OPDRACHT 1 =>
Neem het fragment over het bestemmingsplan over vanaf "Op grond van artikel 54.2, sub a, van" tot en met "bestemmingsplan bestaand gebruik.", en vervang daarin "bouwwerken" door "opstallen".
OPDRACHT 2 =>
Schrijf het volgende deel van het fragment over het bestemmingsplan, aansluitend op de laatste zin ervan.

AANGELEVERD FRAGMENT =>
::::

Op grond van artikel 54.2, sub a, van de planregels mag het gebruik van grond en bouwwerken dat bestond op het tijdstip van inwerkingtreding van het bestemmingsplan en hiermee in strijd is, worden voortgezet, behoudens voor zover uit de Richtlijn 79/409/EEG en 92/43/EEG van de Raad van de Europese Gemeenschappen van 2 april 1979 inzake het behoud van de vogelstand onderscheidenlijk van 21 mei 1992 inzake de instandhouding van de natuurlijke habitats en de wilde flora en fauna beperkingen voortvloeien ten aanzien van ten tijde van de inwerkingtreding van het bestemmingsplan bestaand gebruik.
Op grond van artikel 54.2, sub b, van de planregels is het verboden het met het bestemmingsplan strijdige gebruik, bedoeld in sub a, te veranderen of te laten veranderen in een ander met dat plan strijdig gebruik, tenzij door deze verandering de afwijking naar aard en omvang wordt verkleind.

::::

INHOUD GEGEVENS =>

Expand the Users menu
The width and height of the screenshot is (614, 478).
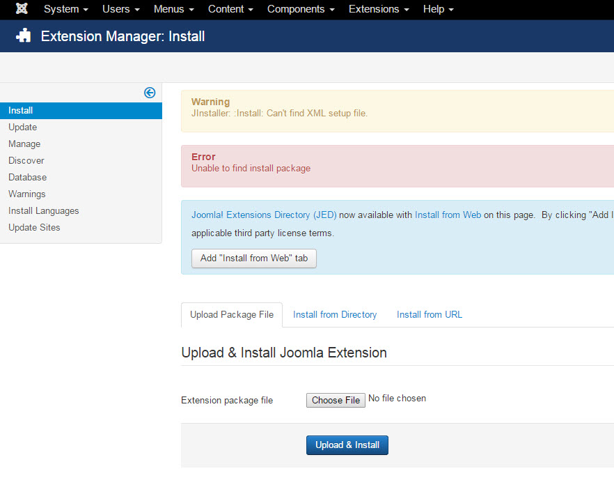pyautogui.click(x=120, y=9)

::::

ANTWOORD 1 =>
Op grond van artikel 54.2, sub a, van de planregels mag het gebruik van grond en opstallen dat bestond op het tijdstip van inwerkingtreding van het bestemmingsplan en hiermee in strijd is, worden voortgezet, behoudens voor zover uit de Richtlijn 79/409/EEG en 92/43/EEG van de Raad van de Europese Gemeenschappen van 2 april 1979 inzake het behoud van de vogelstand onderscheidenlijk van 21 mei 1992 inzake de instandhouding van de natuurlijke habitats en de wilde flora en fauna beperkingen voortvloeien ten aanzien van ten tijde van de inwerkingtreding van het bestemmingsplan bestaand gebruik.

ANTWOORD 2 =>
Op grond van artikel 54.2, sub c, van de planregels is het verboden, indien het gebruik, bedoeld in sub a, na de inwerkingtreding van het plan voor een periode langer dan een jaar wordt onderbroken, dit gebruik daarna te hervatten of te laten hervatten.
Op grond van artikel 54.2, sub d, van de planregels is het bepaalde in sub a niet van toepassing op gebruik dat reeds in strijd was met het voorheen geldende bestemmingsplan, daaronder begrepen de overgangsbepaling van dat plan.